BMC Software acquiert BladeLogic pour 800 millions de dollars

BMC met la main sur les technologies de gestion des environnements virtuels et de reconfiguration des serveurs de BladeLogic. Il y gagne également un acteur en forte croissance.

BMC Software, déjà présent sur le marché de l'automatisation de la production avec son offre Control-M, lance une offre de rachat sur un de ses concurrents, BladeLogic, pour près de 800 millions de dollars payés en numéraire. Cette proposition valorise la société à 28 dollars l'action, soit une valeur en hausse de 19% par rapport à la valeur moyenne de l'action.

BladeLogic est un acteur en forte croissance spécialisé dans l'automatisation de la production des datacenters. Il devrait donc relancer la dynamique de BMC Software aussi bien en termes de chiffre d'affaires, que de résultat net et de trésorerie. BMC s'attend à ce que cette acquisition impacte de manière négative son résultat net de l'exercice fiscal 2009, mais il devrait être positif dès l'année 2010.

Cette acquisition sera divisé en deux temps : la première offre permettant à tous les actionnaires de vendre leurs actions BladeLogic à BMC, et la seconde pour finaliser la fusion entre les deux sociétés. Le comité de direction de BladeLogic a déjà recommandé de manière unanime cette offre à ses actionnaires. Cette offre, qui va débuter dans 10 jours, est encore soumise aux autorités de régulation des marchés.

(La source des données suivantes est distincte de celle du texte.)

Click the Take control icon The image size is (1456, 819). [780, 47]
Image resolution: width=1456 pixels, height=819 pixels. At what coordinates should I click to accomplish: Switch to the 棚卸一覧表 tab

Basé à Houston, BladeLogic a réalisé un chiffre d'affaires de 62,7 millions de dollars lors de son dernier exercice fiscal. Il dispose de belles références clients telles le cabinet Merrill Lynch, AT&T, Wal-Mart et ESPN. BladeLogic viendra compléter les derniers rachats de BMC en la matière, à savoir ceux d'Emprisa Networks, de RealOps et de Proactive.net. Le groupe réalise surtout une croissance de son chiffre d'affaires de 105% sur un an, en abandonnant un léger déficit de 174 000 dollars.

Un chiffre d'affaires en croissance de 105% sur un an

BladeLogic dispose à son catalogue de 4 offres en matière d'automatisation de la production : Discovery Manager, Compliance Manager, Configuration Manager et Virtualization Manager. Il couvre donc un large panel des besoins utilisateurs, offrant des sondes de découverte du matériel, un outil de sécurité et de gestion des règles, puis de configuration des serveurs et enfin de gestion des infrastructures virtuelles. Des produits plutôt complémentaires avec ceux de BMC Software pour les deux dernières briques.

Cette acquisition fait également sens vis-à-vis de la concurrence, alors que HP avait récemment mis la main au porte-feuille pour s'offrir Opsware, suivi par Novell qui s'est offert PlateSpin. Tous les autres concurrents sont déjà des grands acteurs du secteur IT : EMC, CA, Symantec, HP, IBM. Ne reste en petits indépendants que les sociétés Orsyp, ASG Software, AppWorx et UC4.

A l'ère de la consolidation des infrastructures, de la virtualisation et de l'optimisation des coûts, les ordonnanceurs de tâches et le marché de l'automatisation de la production ont clairement un rôle à jouer. Selon IDC, ce marché pourrait s'élever à 1,77 milliard de dollars à l'horizon 2010, contre seulement 1,34 milliard de dollars en 2005. La croissance annuelle du marché devrait se situer à 7,8% jusqu'en 2010.